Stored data
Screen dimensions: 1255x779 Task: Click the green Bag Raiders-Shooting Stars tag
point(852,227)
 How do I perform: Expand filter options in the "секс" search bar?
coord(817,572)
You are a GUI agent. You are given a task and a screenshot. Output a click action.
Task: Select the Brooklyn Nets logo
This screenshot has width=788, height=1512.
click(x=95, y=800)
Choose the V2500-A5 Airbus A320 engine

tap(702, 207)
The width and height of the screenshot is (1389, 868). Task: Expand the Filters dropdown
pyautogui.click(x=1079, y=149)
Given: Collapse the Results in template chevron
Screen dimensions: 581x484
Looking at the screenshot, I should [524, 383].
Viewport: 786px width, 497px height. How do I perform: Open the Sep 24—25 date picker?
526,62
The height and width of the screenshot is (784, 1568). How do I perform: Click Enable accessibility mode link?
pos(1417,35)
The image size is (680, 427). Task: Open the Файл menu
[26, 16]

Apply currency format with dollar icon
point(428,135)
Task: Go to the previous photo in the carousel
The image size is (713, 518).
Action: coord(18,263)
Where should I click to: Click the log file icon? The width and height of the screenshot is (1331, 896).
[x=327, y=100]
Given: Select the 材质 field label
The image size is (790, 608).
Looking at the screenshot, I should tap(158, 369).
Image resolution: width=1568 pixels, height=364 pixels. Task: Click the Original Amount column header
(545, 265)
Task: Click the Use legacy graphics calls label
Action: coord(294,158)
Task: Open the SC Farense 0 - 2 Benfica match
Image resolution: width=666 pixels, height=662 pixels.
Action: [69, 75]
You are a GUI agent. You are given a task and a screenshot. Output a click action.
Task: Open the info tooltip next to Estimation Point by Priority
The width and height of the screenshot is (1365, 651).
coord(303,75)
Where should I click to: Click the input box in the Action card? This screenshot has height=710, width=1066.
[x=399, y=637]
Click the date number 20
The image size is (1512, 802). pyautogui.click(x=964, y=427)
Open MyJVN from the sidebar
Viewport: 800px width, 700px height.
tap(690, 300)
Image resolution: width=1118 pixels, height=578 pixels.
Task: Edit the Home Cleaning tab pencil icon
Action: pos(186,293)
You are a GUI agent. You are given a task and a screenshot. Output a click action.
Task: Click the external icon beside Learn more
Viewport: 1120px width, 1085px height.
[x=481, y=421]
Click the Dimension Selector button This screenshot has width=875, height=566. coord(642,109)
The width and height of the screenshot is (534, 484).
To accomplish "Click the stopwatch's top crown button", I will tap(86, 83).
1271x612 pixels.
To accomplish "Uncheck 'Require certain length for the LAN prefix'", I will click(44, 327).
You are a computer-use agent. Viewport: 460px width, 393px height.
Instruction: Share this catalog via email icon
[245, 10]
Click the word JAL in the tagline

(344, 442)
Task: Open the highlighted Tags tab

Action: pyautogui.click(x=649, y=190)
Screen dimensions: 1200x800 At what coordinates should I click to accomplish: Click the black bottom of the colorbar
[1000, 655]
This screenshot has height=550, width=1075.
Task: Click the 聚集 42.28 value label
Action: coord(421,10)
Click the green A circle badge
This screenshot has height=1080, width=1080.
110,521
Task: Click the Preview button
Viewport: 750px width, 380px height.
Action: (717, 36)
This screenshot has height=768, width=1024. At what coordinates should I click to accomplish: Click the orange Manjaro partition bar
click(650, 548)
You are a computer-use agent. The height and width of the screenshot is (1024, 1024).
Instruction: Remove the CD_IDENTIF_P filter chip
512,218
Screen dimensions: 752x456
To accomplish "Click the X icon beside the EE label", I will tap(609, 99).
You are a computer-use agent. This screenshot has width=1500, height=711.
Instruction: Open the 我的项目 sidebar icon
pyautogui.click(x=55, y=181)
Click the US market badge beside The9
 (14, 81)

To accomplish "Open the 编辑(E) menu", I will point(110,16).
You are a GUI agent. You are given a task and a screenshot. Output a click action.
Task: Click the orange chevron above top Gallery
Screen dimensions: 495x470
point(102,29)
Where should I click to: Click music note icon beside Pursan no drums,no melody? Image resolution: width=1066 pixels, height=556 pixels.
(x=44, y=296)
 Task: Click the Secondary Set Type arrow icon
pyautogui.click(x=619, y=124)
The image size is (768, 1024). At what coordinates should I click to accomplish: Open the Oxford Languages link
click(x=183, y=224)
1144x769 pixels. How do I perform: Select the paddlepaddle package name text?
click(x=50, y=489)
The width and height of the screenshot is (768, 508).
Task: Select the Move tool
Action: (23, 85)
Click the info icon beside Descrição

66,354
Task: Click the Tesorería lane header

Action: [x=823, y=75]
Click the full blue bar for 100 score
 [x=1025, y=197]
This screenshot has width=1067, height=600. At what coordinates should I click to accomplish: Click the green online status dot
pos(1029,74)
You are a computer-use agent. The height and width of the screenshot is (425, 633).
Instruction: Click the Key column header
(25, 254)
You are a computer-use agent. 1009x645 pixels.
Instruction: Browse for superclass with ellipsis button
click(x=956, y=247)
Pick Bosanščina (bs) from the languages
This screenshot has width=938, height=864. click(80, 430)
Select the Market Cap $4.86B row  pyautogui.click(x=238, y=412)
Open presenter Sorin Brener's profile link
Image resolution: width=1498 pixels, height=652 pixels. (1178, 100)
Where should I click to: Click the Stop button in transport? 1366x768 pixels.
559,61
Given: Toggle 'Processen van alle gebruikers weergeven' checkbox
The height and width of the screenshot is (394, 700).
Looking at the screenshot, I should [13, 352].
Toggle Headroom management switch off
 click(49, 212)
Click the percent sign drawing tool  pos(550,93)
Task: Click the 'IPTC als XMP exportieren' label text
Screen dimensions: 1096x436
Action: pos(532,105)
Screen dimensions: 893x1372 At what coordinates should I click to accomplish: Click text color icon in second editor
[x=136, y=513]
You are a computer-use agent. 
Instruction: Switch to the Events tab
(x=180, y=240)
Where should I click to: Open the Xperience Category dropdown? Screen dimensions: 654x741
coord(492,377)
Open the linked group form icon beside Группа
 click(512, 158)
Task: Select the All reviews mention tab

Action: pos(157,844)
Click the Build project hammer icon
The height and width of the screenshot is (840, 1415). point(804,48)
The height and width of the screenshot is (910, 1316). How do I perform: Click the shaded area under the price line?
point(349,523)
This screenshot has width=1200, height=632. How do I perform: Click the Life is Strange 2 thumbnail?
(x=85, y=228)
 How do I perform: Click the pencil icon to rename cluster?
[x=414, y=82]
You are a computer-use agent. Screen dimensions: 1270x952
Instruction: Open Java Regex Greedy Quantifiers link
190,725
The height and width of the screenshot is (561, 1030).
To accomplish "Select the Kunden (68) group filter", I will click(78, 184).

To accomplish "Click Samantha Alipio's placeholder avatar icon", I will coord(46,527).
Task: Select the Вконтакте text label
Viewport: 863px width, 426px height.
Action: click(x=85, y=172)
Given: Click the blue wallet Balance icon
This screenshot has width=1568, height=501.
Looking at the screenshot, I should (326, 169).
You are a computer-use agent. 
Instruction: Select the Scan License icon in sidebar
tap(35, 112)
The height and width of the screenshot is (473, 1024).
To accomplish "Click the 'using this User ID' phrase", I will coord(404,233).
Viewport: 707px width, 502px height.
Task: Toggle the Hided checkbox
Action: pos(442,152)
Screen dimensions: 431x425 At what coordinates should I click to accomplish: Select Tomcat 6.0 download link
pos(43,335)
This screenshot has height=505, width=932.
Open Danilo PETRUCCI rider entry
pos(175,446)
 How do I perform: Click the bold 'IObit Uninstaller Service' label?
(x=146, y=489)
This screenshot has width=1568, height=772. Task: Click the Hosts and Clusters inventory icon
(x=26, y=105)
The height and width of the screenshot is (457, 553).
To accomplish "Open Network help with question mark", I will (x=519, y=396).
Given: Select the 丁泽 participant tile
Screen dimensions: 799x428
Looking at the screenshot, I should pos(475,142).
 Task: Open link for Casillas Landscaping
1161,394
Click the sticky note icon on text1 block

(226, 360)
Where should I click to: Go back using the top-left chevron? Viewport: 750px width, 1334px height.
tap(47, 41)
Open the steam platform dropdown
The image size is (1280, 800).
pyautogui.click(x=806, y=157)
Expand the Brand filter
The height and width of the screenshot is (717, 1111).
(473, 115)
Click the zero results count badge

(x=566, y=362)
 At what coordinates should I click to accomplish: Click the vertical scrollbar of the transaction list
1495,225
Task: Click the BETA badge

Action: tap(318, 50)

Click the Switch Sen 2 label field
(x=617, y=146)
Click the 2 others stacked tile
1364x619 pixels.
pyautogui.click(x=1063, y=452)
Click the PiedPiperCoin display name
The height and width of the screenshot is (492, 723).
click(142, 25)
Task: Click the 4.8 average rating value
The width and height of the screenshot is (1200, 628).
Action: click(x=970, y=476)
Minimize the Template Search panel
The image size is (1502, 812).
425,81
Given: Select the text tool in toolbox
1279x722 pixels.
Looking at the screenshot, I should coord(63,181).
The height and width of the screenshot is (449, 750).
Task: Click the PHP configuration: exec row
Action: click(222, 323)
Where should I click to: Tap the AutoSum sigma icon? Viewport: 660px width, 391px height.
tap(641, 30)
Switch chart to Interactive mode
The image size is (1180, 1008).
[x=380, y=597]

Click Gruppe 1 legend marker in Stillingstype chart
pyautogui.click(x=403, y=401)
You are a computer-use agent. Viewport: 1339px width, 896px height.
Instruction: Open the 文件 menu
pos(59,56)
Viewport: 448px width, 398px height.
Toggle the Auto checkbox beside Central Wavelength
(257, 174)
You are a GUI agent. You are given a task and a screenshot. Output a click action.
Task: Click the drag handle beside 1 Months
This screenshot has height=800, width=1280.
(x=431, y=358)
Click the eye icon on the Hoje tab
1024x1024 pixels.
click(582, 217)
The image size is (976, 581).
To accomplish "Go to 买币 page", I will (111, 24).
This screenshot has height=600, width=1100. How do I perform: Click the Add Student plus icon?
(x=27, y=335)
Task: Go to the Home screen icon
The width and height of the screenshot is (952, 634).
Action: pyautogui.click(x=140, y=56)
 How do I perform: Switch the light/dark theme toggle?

PROMPT: Give back the records above exactly, limited to the lines between the one holding "This screenshot has width=788, height=1512." and the one holding "Task: Go to the previous", inclusive.

ANSWER TO THIS PROBLEM:
This screenshot has width=788, height=1512.
click(x=95, y=800)
Choose the V2500-A5 Airbus A320 engine

tap(702, 207)
The width and height of the screenshot is (1389, 868). Task: Expand the Filters dropdown
pyautogui.click(x=1079, y=149)
Given: Collapse the Results in template chevron
Screen dimensions: 581x484
Looking at the screenshot, I should [524, 383].
Viewport: 786px width, 497px height. How do I perform: Open the Sep 24—25 date picker?
526,62
The height and width of the screenshot is (784, 1568). How do I perform: Click Enable accessibility mode link?
pos(1417,35)
The image size is (680, 427). Task: Open the Файл menu
[26, 16]

Apply currency format with dollar icon
point(428,135)
Task: Go to the previous photo in the carousel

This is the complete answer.